Source information:
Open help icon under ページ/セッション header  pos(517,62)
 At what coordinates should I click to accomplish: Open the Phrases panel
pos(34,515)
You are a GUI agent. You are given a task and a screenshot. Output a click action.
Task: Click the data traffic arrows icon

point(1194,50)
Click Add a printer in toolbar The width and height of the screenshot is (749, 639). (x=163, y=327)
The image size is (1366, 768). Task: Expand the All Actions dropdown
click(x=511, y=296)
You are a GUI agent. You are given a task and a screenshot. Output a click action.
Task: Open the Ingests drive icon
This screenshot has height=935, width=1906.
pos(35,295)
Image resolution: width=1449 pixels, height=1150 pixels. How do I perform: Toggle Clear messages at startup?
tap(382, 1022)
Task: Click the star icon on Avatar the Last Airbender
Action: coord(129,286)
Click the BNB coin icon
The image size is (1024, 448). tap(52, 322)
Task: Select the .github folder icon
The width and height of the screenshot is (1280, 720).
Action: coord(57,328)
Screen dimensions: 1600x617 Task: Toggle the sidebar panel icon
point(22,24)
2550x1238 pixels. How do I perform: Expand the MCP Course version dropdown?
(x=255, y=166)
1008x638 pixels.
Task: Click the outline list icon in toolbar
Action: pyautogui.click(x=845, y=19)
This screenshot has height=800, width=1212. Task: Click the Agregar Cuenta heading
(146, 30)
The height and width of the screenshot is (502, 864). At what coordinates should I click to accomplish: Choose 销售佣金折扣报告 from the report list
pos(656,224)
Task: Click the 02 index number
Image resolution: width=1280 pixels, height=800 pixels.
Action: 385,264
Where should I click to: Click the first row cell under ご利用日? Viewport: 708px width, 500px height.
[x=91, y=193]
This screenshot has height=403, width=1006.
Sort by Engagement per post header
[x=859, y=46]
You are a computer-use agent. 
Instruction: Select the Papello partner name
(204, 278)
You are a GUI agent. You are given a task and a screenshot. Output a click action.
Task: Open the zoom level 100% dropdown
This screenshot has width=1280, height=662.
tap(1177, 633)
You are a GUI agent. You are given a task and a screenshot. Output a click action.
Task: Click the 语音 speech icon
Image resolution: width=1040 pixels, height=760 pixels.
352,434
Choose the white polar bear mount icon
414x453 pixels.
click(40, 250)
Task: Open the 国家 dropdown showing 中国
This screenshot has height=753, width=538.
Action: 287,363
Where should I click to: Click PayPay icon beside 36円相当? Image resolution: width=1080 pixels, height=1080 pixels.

Task description: The entries above should be set down again exactly as they appear.

Result:
Open help icon under ページ/セッション header  pos(517,62)
 At what coordinates should I click to accomplish: Open the Phrases panel
pos(34,515)
You are a GUI agent. You are given a task and a screenshot. Output a click action.
Task: Click the data traffic arrows icon

point(1194,50)
Click Add a printer in toolbar The width and height of the screenshot is (749, 639). (x=163, y=327)
The image size is (1366, 768). Task: Expand the All Actions dropdown
click(x=511, y=296)
You are a GUI agent. You are given a task and a screenshot. Output a click action.
Task: Open the Ingests drive icon
This screenshot has height=935, width=1906.
pos(35,295)
Image resolution: width=1449 pixels, height=1150 pixels. How do I perform: Toggle Clear messages at startup?
tap(382, 1022)
Task: Click the star icon on Avatar the Last Airbender
Action: coord(129,286)
Click the BNB coin icon
The image size is (1024, 448). tap(52, 322)
Task: Select the .github folder icon
The width and height of the screenshot is (1280, 720).
Action: coord(57,328)
Screen dimensions: 1600x617 Task: Toggle the sidebar panel icon
point(22,24)
2550x1238 pixels. How do I perform: Expand the MCP Course version dropdown?
(x=255, y=166)
1008x638 pixels.
Task: Click the outline list icon in toolbar
Action: pyautogui.click(x=845, y=19)
This screenshot has height=800, width=1212. Task: Click the Agregar Cuenta heading
(146, 30)
The height and width of the screenshot is (502, 864). At what coordinates should I click to accomplish: Choose 销售佣金折扣报告 from the report list
pos(656,224)
Task: Click the 02 index number
Image resolution: width=1280 pixels, height=800 pixels.
Action: 385,264
Where should I click to: Click the first row cell under ご利用日? Viewport: 708px width, 500px height.
[x=91, y=193]
This screenshot has height=403, width=1006.
Sort by Engagement per post header
[x=859, y=46]
You are a computer-use agent. 
Instruction: Select the Papello partner name
(204, 278)
You are a GUI agent. You are given a task and a screenshot. Output a click action.
Task: Open the zoom level 100% dropdown
This screenshot has width=1280, height=662.
tap(1177, 633)
You are a GUI agent. You are given a task and a screenshot. Output a click action.
Task: Click the 语音 speech icon
Image resolution: width=1040 pixels, height=760 pixels.
352,434
Choose the white polar bear mount icon
414x453 pixels.
click(40, 250)
Task: Open the 国家 dropdown showing 中国
This screenshot has height=753, width=538.
Action: 287,363
Where should I click to: Click PayPay icon beside 36円相当? Image resolution: width=1080 pixels, height=1080 pixels.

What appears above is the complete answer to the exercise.